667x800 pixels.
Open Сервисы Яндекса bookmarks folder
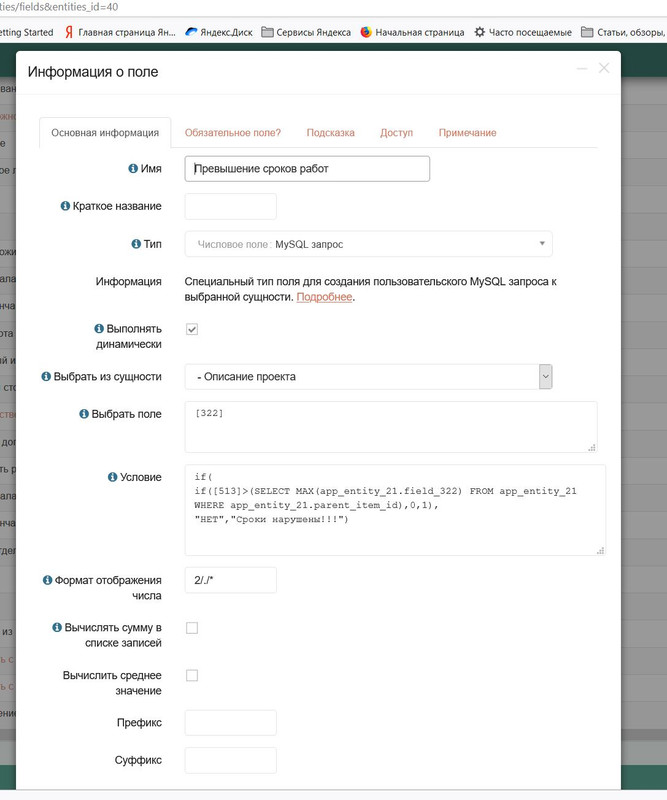click(306, 32)
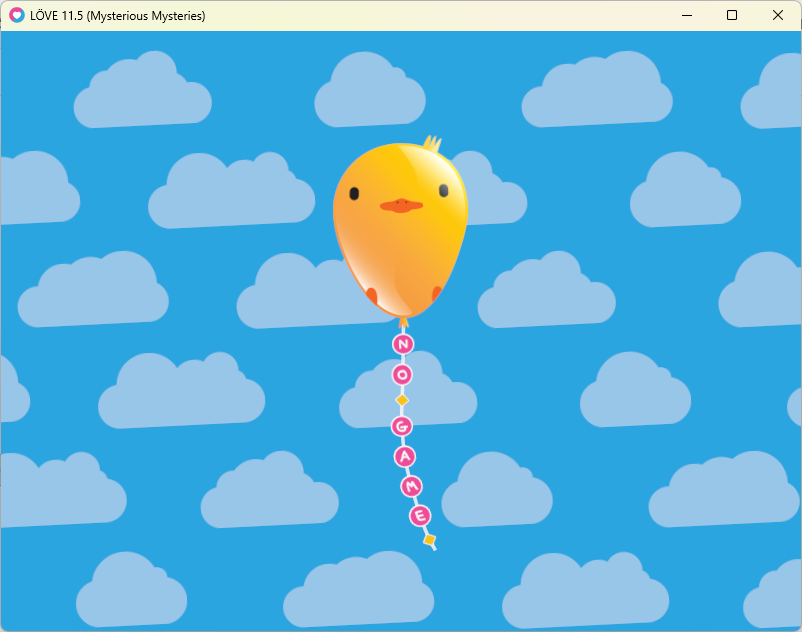Click the pink O bead on the string
The width and height of the screenshot is (802, 632).
[x=402, y=374]
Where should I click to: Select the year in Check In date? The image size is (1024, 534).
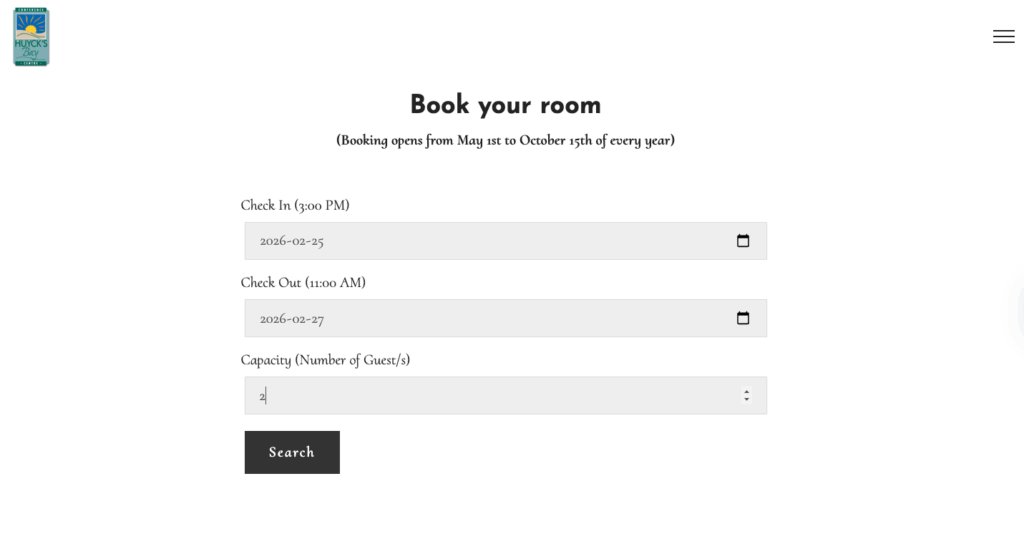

....................

§ Task to complete
Give back the whole listing as it stands, minus its pictures.

§ Solution
667x800 pixels.
Open Сервисы Яндекса bookmarks folder
click(306, 32)
Click the pink O bead on the string
The width and height of the screenshot is (802, 632).
[x=402, y=374]
Where should I click to: Select the year in Check In date? The image size is (1024, 534).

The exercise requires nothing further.